В других местах парламенты обладали реальной властью. Швеция, например, в 1347 году, во время правления короля Магнуса II Эриксона, приняла свод законов Ландслаг, где правление короля было названо «ограниченным и договорным». Власть короля подчинялась закону и традиции. Любое изменение в существующих законах, а не только новые налоги, требовало общественного одобрения[29].
Европейские политические традиции были дополнительно подкреплены двумя институтами: феодализмом и городскими коммунами.
Феодализм господствовал в большей части Западной Европы примерно в 1000–1300 годах. Это был период постоянных войн, и правительства были слишком слабы, чтобы гарантировать обществу адекватную защиту. Поэтому государственная власть дополнялась личными контрактами, посредством которых более сильные (лорды) обеспечивали безопасность слабым, а слабые (вассалы) платили за это лордам лояльностью. Такая договоренность, символизировавшаяся ритуалом коммендации, в ходе которого вассал протягивал руки к лорду, а тот брал их в свои, была взаимовыгодной: если лорд или вассал изменяли своему слову, контракт аннулировался. Обычно вассал получал от лорда землю в виде феодального поместья, которым он пользовался, пока выполнял свои феодальные обязательства, но на практике эта земля становилась наследственной[30]. В период расцвета феодализма начался процесс дальнейшей феодализации, благодаря которому некоторые вассалы превратились в лордов со своими собственными вассалами. Таким образом сеть прочных, едва ли не личных связей создала структуру, со временем заменившую слабую государственную власть.
Историки нашли режимы, подобные феодальному, и в других частях света, прежде всего в Японии, где есть свидетельства существования вассальной зависимости и феодальных поместий.
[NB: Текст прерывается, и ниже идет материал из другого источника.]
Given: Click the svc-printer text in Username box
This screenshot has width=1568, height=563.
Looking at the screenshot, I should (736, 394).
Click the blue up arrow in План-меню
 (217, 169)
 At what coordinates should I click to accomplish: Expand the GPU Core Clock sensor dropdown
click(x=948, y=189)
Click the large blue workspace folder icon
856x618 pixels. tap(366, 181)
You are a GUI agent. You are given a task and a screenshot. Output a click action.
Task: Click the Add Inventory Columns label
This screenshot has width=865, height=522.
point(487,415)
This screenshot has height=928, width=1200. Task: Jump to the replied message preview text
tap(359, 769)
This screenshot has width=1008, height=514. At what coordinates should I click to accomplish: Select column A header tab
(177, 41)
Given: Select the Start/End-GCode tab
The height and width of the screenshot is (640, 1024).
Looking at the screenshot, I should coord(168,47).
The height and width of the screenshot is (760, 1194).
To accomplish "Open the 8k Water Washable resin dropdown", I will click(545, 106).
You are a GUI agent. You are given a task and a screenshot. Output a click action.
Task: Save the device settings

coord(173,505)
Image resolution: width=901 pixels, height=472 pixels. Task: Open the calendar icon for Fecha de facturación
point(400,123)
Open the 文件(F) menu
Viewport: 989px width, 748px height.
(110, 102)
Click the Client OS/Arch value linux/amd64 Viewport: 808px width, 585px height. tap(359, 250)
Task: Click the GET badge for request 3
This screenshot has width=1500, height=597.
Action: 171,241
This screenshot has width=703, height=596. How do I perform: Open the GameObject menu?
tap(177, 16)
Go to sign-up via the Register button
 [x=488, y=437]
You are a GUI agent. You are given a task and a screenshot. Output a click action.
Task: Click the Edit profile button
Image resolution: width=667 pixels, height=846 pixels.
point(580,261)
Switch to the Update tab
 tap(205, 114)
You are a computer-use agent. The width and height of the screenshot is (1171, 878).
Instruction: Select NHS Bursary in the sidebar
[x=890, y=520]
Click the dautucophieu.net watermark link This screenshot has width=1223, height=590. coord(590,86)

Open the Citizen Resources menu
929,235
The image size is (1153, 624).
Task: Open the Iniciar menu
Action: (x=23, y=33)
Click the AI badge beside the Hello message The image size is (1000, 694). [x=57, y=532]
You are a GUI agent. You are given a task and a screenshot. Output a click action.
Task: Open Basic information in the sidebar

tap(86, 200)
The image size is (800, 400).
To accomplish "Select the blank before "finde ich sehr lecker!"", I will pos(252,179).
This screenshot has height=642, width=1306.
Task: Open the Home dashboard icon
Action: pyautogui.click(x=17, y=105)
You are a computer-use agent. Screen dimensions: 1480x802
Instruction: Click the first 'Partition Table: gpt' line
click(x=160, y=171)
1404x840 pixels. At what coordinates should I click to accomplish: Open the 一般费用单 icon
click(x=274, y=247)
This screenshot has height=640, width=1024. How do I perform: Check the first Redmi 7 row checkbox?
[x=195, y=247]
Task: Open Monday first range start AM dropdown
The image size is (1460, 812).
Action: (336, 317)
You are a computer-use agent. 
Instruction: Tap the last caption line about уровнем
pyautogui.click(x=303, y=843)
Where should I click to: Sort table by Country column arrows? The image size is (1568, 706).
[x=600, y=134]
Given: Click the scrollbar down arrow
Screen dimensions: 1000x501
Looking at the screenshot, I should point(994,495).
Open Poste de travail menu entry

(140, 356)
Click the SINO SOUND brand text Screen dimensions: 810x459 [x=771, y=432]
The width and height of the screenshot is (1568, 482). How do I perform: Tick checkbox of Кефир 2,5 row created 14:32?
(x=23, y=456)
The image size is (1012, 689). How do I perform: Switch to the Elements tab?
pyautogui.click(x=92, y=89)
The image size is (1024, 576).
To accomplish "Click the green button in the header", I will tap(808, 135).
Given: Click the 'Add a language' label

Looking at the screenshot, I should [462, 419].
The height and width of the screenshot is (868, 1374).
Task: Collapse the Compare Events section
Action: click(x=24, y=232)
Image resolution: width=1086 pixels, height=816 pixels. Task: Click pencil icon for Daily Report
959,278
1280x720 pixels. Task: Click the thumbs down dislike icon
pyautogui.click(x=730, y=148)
Однако японскому псевдофеодализму не хватало элемента взаимных обязательств, который существовал только в средневековой Европе:
Если лорд был не в состоянии выполнить свои обязательства, он терял свои права… Уникальность [западного феодализма] заключалась в его акценте на идее соглашения, способного ограничивать правителей: для бедных феодализм мог быть обременительным, но, по сути, он завещал нашей западной цивилизации нечто, что мы до сих пор хотим сохранить[31].
Это «нечто» было идеей связывавшего правителя и подданных договора, который со временем дал начало конституционной системе правления.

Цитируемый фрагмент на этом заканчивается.